[Dataset items]
◆ ◆ ◆ ◆

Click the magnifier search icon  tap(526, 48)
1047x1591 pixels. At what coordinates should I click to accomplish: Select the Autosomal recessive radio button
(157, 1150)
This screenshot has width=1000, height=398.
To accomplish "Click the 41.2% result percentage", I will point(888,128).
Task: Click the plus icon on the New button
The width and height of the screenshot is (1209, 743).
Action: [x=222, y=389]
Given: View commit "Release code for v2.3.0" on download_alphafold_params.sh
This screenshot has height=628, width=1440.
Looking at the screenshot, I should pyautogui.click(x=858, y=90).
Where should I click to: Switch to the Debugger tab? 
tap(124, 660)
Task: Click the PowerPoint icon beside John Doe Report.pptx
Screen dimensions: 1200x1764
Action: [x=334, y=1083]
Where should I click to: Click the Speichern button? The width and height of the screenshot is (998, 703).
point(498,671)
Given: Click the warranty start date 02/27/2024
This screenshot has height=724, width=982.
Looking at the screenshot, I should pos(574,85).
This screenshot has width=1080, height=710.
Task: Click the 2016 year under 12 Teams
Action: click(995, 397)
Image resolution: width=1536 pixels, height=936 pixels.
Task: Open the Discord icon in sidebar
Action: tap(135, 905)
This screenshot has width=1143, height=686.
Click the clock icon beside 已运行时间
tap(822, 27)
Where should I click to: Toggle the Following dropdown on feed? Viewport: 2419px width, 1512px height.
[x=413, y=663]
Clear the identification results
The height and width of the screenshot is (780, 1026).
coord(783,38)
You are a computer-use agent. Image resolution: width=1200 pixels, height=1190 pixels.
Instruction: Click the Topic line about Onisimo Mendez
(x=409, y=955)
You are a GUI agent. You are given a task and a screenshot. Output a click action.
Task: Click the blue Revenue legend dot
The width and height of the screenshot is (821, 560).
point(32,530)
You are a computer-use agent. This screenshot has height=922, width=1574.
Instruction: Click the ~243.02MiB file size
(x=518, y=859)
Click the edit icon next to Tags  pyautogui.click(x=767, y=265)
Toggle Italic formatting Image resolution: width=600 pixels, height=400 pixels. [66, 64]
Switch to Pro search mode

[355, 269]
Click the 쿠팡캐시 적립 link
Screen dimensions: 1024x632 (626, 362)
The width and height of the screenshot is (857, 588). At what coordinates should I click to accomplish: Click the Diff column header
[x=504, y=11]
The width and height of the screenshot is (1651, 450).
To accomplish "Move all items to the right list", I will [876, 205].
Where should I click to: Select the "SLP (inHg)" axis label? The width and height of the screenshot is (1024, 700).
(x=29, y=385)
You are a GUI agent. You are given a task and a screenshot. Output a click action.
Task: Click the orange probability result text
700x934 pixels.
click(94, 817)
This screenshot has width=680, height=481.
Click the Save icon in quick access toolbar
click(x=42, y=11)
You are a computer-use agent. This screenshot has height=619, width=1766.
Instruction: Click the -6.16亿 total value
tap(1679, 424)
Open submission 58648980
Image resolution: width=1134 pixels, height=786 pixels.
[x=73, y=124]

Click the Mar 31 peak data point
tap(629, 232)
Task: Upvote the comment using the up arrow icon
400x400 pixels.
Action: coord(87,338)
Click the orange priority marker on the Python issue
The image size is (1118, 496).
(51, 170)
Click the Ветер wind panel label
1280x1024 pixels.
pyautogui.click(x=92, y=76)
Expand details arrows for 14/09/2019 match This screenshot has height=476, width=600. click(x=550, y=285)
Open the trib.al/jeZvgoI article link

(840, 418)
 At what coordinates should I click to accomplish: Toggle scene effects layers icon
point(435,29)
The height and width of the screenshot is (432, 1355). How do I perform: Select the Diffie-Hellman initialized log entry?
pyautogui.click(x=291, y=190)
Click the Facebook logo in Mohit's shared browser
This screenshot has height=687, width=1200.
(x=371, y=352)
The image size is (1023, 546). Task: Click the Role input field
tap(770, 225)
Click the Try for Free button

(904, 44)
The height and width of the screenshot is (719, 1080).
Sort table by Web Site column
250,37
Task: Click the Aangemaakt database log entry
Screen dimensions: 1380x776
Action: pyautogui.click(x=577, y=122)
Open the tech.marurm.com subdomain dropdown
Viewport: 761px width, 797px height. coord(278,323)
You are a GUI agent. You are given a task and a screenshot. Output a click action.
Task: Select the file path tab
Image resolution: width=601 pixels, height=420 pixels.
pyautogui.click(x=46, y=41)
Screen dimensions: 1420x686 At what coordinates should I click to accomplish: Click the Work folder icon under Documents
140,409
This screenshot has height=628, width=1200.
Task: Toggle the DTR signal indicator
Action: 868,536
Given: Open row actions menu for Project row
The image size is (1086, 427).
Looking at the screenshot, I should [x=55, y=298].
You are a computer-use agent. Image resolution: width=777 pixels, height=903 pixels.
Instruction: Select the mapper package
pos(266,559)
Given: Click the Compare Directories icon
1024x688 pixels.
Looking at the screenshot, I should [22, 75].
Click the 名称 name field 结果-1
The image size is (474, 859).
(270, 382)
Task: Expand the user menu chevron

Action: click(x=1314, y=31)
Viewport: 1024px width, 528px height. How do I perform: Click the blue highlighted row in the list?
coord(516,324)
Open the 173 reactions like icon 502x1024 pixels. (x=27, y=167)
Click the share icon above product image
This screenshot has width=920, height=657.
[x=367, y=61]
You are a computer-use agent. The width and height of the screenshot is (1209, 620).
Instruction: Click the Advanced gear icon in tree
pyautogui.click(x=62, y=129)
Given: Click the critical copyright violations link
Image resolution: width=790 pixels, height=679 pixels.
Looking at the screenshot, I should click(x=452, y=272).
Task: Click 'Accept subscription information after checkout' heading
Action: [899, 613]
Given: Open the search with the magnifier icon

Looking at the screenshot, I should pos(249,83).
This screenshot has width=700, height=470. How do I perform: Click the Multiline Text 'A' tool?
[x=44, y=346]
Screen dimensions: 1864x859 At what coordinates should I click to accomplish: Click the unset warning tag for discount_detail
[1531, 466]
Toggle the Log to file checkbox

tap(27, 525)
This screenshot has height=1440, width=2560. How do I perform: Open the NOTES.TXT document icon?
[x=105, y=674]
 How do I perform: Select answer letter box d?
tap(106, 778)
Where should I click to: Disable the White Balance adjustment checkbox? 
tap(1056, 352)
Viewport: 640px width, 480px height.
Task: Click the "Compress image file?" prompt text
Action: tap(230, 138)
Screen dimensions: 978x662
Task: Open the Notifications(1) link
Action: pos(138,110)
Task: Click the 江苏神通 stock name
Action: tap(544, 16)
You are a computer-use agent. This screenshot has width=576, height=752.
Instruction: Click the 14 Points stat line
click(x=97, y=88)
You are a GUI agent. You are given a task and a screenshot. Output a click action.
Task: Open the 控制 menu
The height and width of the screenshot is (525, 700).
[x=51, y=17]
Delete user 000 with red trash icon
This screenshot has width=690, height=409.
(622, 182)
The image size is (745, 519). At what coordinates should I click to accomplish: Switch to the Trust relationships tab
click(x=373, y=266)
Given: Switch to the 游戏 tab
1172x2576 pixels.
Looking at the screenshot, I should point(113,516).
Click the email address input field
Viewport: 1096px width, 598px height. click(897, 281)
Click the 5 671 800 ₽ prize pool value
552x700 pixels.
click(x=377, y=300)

◆ ◆ ◆ ◆

● **Activity**: Every entry above must be copied exactly.

● **Answer section**:
Click the magnifier search icon  tap(526, 48)
1047x1591 pixels. At what coordinates should I click to accomplish: Select the Autosomal recessive radio button
(157, 1150)
This screenshot has width=1000, height=398.
To accomplish "Click the 41.2% result percentage", I will point(888,128).
Task: Click the plus icon on the New button
The width and height of the screenshot is (1209, 743).
Action: [x=222, y=389]
Given: View commit "Release code for v2.3.0" on download_alphafold_params.sh
This screenshot has height=628, width=1440.
Looking at the screenshot, I should pyautogui.click(x=858, y=90).
Where should I click to: Switch to the Debugger tab? 
tap(124, 660)
Task: Click the PowerPoint icon beside John Doe Report.pptx
Screen dimensions: 1200x1764
Action: [x=334, y=1083]
Where should I click to: Click the Speichern button? The width and height of the screenshot is (998, 703).
point(498,671)
Given: Click the warranty start date 02/27/2024
This screenshot has height=724, width=982.
Looking at the screenshot, I should pos(574,85).
This screenshot has width=1080, height=710.
Task: Click the 2016 year under 12 Teams
Action: click(995, 397)
Image resolution: width=1536 pixels, height=936 pixels.
Task: Open the Discord icon in sidebar
Action: tap(135, 905)
This screenshot has width=1143, height=686.
Click the clock icon beside 已运行时间
tap(822, 27)
Where should I click to: Toggle the Following dropdown on feed? Viewport: 2419px width, 1512px height.
[x=413, y=663]
Clear the identification results
The height and width of the screenshot is (780, 1026).
coord(783,38)
You are a computer-use agent. Image resolution: width=1200 pixels, height=1190 pixels.
Instruction: Click the Topic line about Onisimo Mendez
(x=409, y=955)
You are a GUI agent. You are given a task and a screenshot. Output a click action.
Task: Click the blue Revenue legend dot
The width and height of the screenshot is (821, 560).
point(32,530)
You are a computer-use agent. This screenshot has height=922, width=1574.
Instruction: Click the ~243.02MiB file size
(x=518, y=859)
Click the edit icon next to Tags  pyautogui.click(x=767, y=265)
Toggle Italic formatting Image resolution: width=600 pixels, height=400 pixels. [66, 64]
Switch to Pro search mode

[355, 269]
Click the 쿠팡캐시 적립 link
Screen dimensions: 1024x632 (626, 362)
The width and height of the screenshot is (857, 588). At what coordinates should I click to accomplish: Click the Diff column header
[x=504, y=11]
The width and height of the screenshot is (1651, 450).
To accomplish "Move all items to the right list", I will [876, 205].
Where should I click to: Select the "SLP (inHg)" axis label? The width and height of the screenshot is (1024, 700).
(x=29, y=385)
You are a GUI agent. You are given a task and a screenshot. Output a click action.
Task: Click the orange probability result text
700x934 pixels.
click(94, 817)
This screenshot has width=680, height=481.
Click the Save icon in quick access toolbar
click(x=42, y=11)
You are a computer-use agent. This screenshot has height=619, width=1766.
Instruction: Click the -6.16亿 total value
tap(1679, 424)
Open submission 58648980
Image resolution: width=1134 pixels, height=786 pixels.
[x=73, y=124]

Click the Mar 31 peak data point
tap(629, 232)
Task: Upvote the comment using the up arrow icon
400x400 pixels.
Action: coord(87,338)
Click the orange priority marker on the Python issue
The image size is (1118, 496).
(51, 170)
Click the Ветер wind panel label
1280x1024 pixels.
pyautogui.click(x=92, y=76)
Expand details arrows for 14/09/2019 match This screenshot has height=476, width=600. click(x=550, y=285)
Open the trib.al/jeZvgoI article link

(840, 418)
 At what coordinates should I click to accomplish: Toggle scene effects layers icon
point(435,29)
The height and width of the screenshot is (432, 1355). How do I perform: Select the Diffie-Hellman initialized log entry?
pyautogui.click(x=291, y=190)
Click the Facebook logo in Mohit's shared browser
This screenshot has height=687, width=1200.
(x=371, y=352)
The image size is (1023, 546). Task: Click the Role input field
tap(770, 225)
Click the Try for Free button

(904, 44)
The height and width of the screenshot is (719, 1080).
Sort table by Web Site column
250,37
Task: Click the Aangemaakt database log entry
Screen dimensions: 1380x776
Action: pyautogui.click(x=577, y=122)
Open the tech.marurm.com subdomain dropdown
Viewport: 761px width, 797px height. coord(278,323)
You are a GUI agent. You are given a task and a screenshot. Output a click action.
Task: Select the file path tab
Image resolution: width=601 pixels, height=420 pixels.
pyautogui.click(x=46, y=41)
Screen dimensions: 1420x686 At what coordinates should I click to accomplish: Click the Work folder icon under Documents
140,409
This screenshot has height=628, width=1200.
Task: Toggle the DTR signal indicator
Action: 868,536
Given: Open row actions menu for Project row
The image size is (1086, 427).
Looking at the screenshot, I should [x=55, y=298].
You are a computer-use agent. Image resolution: width=777 pixels, height=903 pixels.
Instruction: Select the mapper package
pos(266,559)
Given: Click the Compare Directories icon
1024x688 pixels.
Looking at the screenshot, I should [22, 75].
Click the 名称 name field 结果-1
The image size is (474, 859).
(270, 382)
Task: Expand the user menu chevron

Action: click(x=1314, y=31)
Viewport: 1024px width, 528px height. How do I perform: Click the blue highlighted row in the list?
coord(516,324)
Open the 173 reactions like icon 502x1024 pixels. (x=27, y=167)
Click the share icon above product image
This screenshot has width=920, height=657.
[x=367, y=61]
You are a computer-use agent. The width and height of the screenshot is (1209, 620).
Instruction: Click the Advanced gear icon in tree
pyautogui.click(x=62, y=129)
Given: Click the critical copyright violations link
Image resolution: width=790 pixels, height=679 pixels.
Looking at the screenshot, I should click(x=452, y=272).
Task: Click 'Accept subscription information after checkout' heading
Action: [899, 613]
Given: Open the search with the magnifier icon

Looking at the screenshot, I should pos(249,83).
This screenshot has width=700, height=470. How do I perform: Click the Multiline Text 'A' tool?
[x=44, y=346]
Screen dimensions: 1864x859 At what coordinates should I click to accomplish: Click the unset warning tag for discount_detail
[1531, 466]
Toggle the Log to file checkbox

tap(27, 525)
This screenshot has height=1440, width=2560. How do I perform: Open the NOTES.TXT document icon?
[x=105, y=674]
 How do I perform: Select answer letter box d?
tap(106, 778)
Where should I click to: Disable the White Balance adjustment checkbox? 
tap(1056, 352)
Viewport: 640px width, 480px height.
Task: Click the "Compress image file?" prompt text
Action: tap(230, 138)
Screen dimensions: 978x662
Task: Open the Notifications(1) link
Action: pos(138,110)
Task: Click the 江苏神通 stock name
Action: tap(544, 16)
You are a computer-use agent. This screenshot has width=576, height=752.
Instruction: Click the 14 Points stat line
click(x=97, y=88)
You are a GUI agent. You are given a task and a screenshot. Output a click action.
Task: Open the 控制 menu
The height and width of the screenshot is (525, 700).
[x=51, y=17]
Delete user 000 with red trash icon
This screenshot has width=690, height=409.
(622, 182)
The image size is (745, 519). At what coordinates should I click to accomplish: Switch to the Trust relationships tab
click(x=373, y=266)
Given: Switch to the 游戏 tab
1172x2576 pixels.
Looking at the screenshot, I should point(113,516).
Click the email address input field
Viewport: 1096px width, 598px height. click(897, 281)
Click the 5 671 800 ₽ prize pool value
552x700 pixels.
click(x=377, y=300)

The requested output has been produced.